> _Instructions to follow_:
Please show each line of the entries below that contains the word "List". Case counts, so a line only qualifies if it matches the same capitalization.

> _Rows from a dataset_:
────────────────────────────────────────
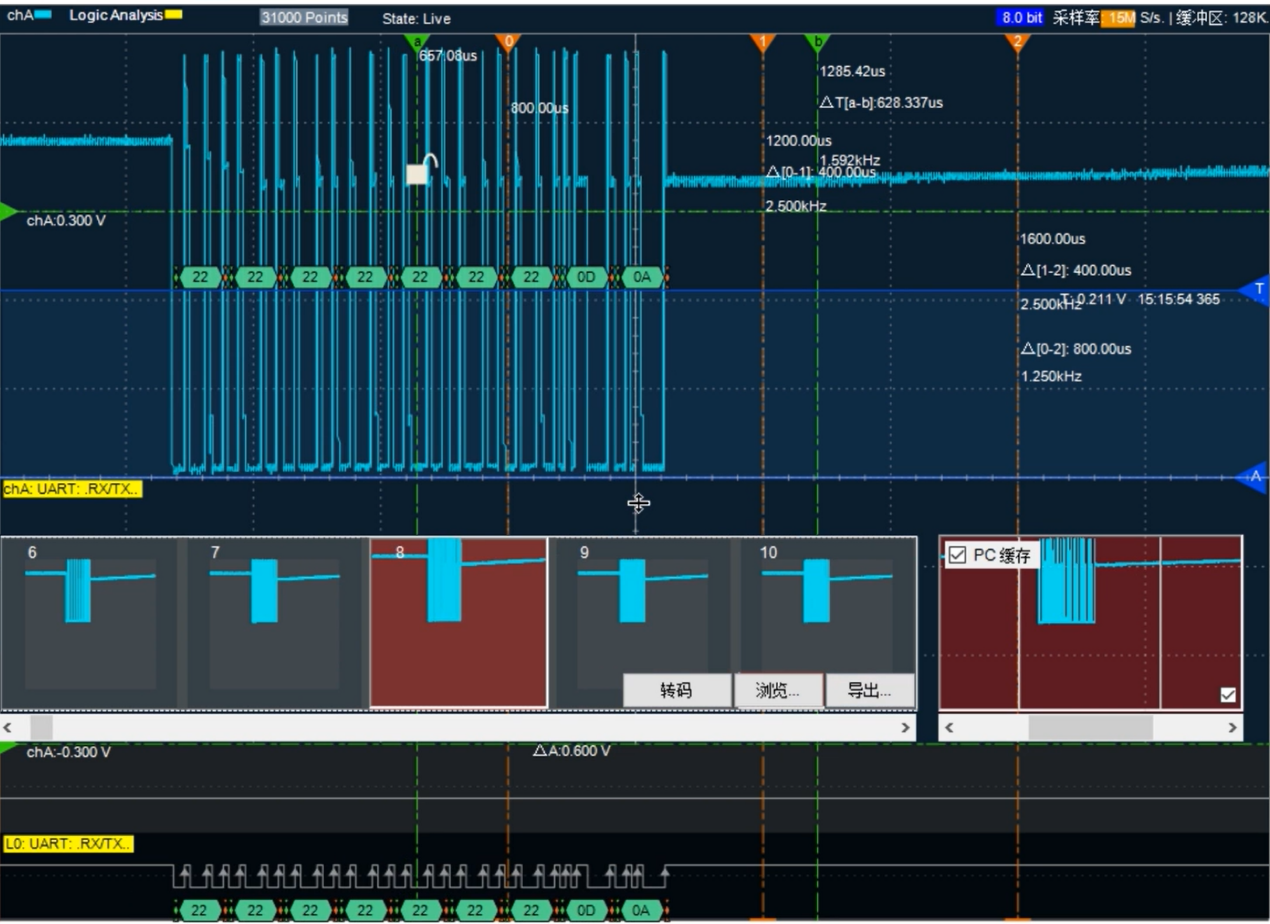Click the 浏览... button
This screenshot has width=1270, height=924.
778,690
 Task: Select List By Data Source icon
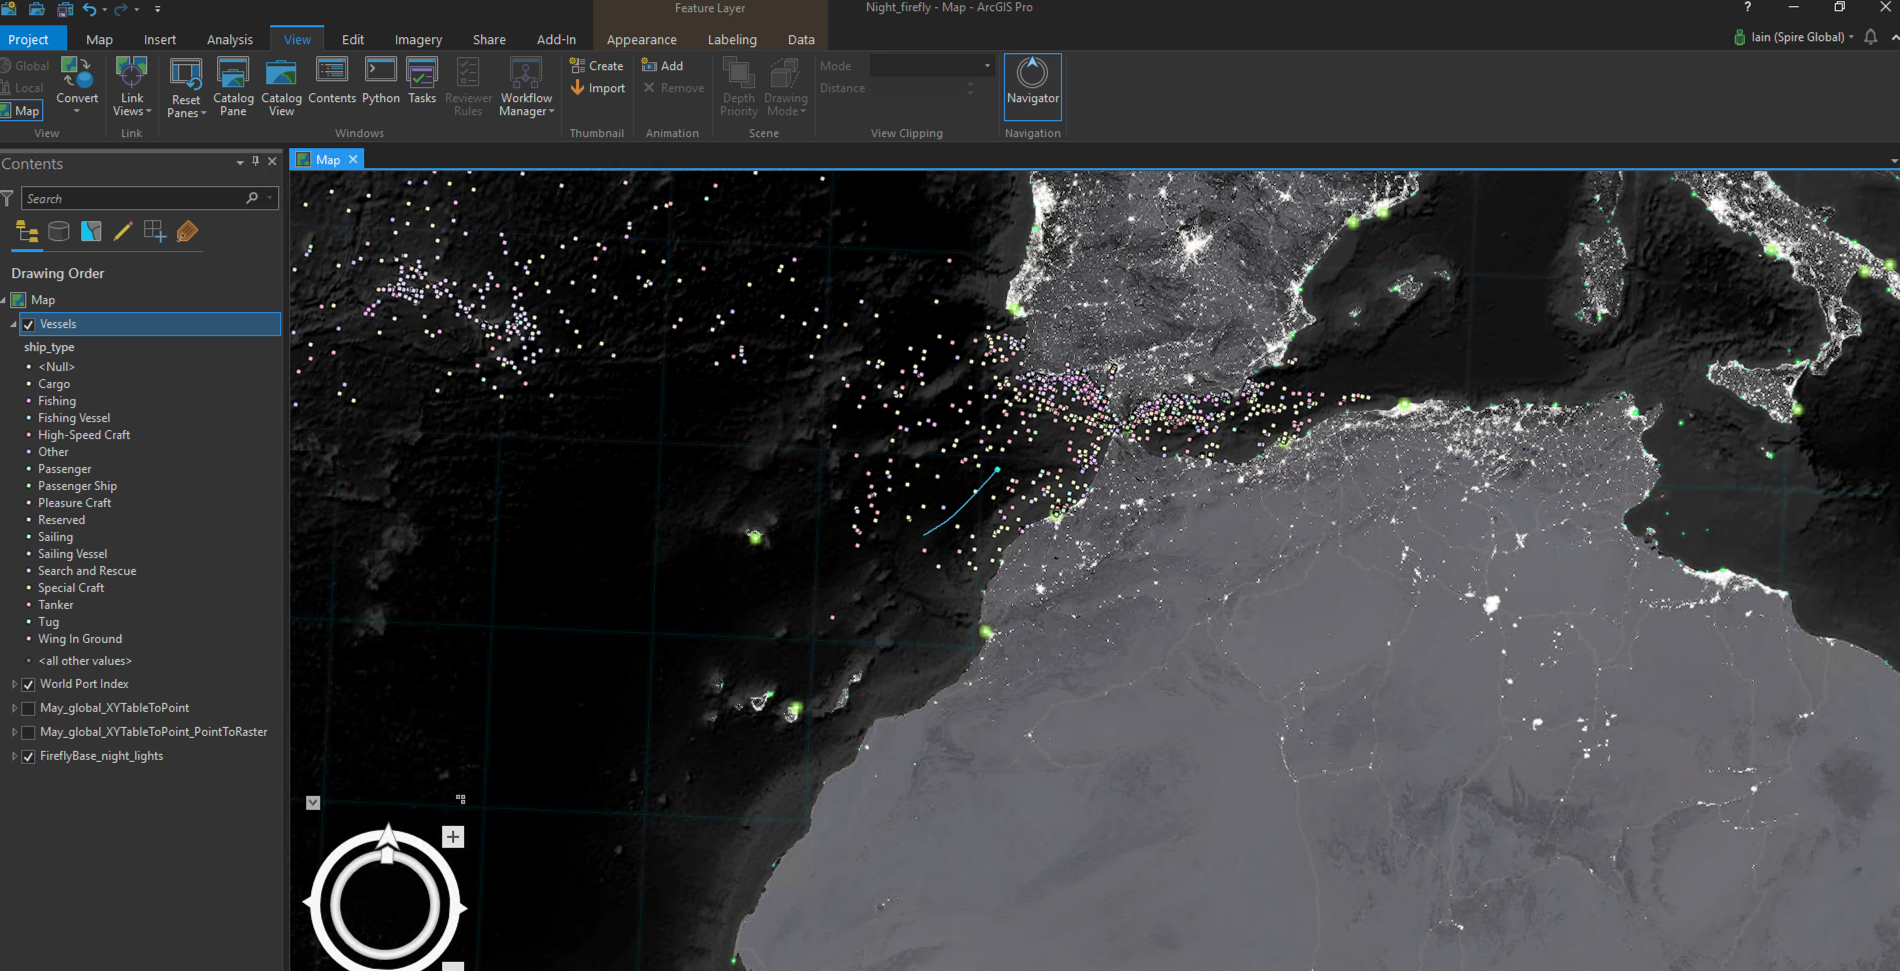[59, 232]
────────────────────────────────────────
> _Full solution_:
 Task: Select List By Data Source icon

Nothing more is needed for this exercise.